Here is Access Copyright’s Reply and Defence to York’s Counterclaim. All I will say at this point publicly, now that the pleadings are complete, is more or less what I said in a recent interview for the Law Times (September 23, 2013 – not available online).
- York apparently has no intention of attacking AC’s pleadings and has, instead, “pleaded over” to a number of issues that might have called for a motion to strike.
- York is apparently going to allow this lawsuit to morph into a de facto infringement action, even though AC has no legal status to bring an infringement action.
- York appears to have effectively conceded that the inevitable final tariff, when certified by the Copyright Board, will be “mandatory”. Its main defence in this litigation seems focussed on the notion that the tariff is merely “interim”. It does not confront the “elephant in the room” question as to whether any final tariff for reproduction of literary works – and a fortiori (even more so) an interim tariff – can be “mandatory” in the “one copy of one work” sense espoused by AC and endorsed by the Copyright Board.
- York appears to be willing to let its fair dealing guidelines, which are arguably irrelevant to the “mandatory” tariff issue, be put on trial. If this happens, there is a danger that AC will ask for “findings of fact” that could, as such, be bullet-proof on appeal.
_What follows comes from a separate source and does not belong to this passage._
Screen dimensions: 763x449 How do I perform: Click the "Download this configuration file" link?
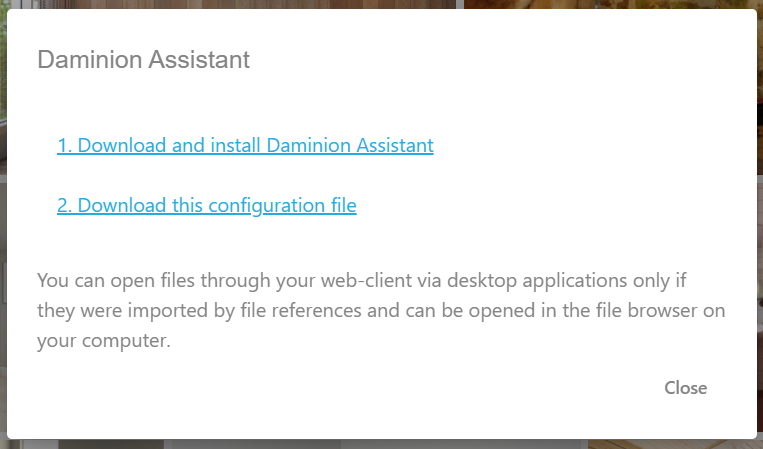click(x=206, y=206)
- York appears to be willing to engage in prolonged, extensive, and expensive discovery that could be disruptive to a large community at York. Among other consequences of this strategy, the York University Faculty Association has posted that “On June 28, 2013, all YUFA members received a memo entitled “Document Preservation Notice” from Harriet Lewis, University Counsel. YUFA believes that this memo fear mongers in its lack of contextualization. Further, in several respects the memo overreaches in what it requires or potentially requires of our members. In response the YUFA Executive unanimously passed a motion to file a policy grievance.”
This lawsuit may go on for years, not counting possible appeals. Even if York wins the battle on the relatively narrow point of an “interim” tariff not being mandatory, the Canadian educational community’s war will be lost if the Copyright Board imposes a final “mandatory” tariff to which there has been no effective opposition. It should be recalled that AUCC abruptly withdrew its objections and withdrew from that hearing in April of 2012, leaving its member universities unrepresented and after having spent about $1.7 million.
While some institutions may be willing to leave their fate in York’s hands and support York’s strategy, other Canadian educational institutions ranging from K-12 to elite research universities may be very concerned about the way this litigation is unfolding and how they could be adversely affected by its potentially negative outcome. They will also want to consider whether they wish to operate under a Sword of Damocles while York proceeds in the manner it has apparently chosen. Thus, they will be considering their options.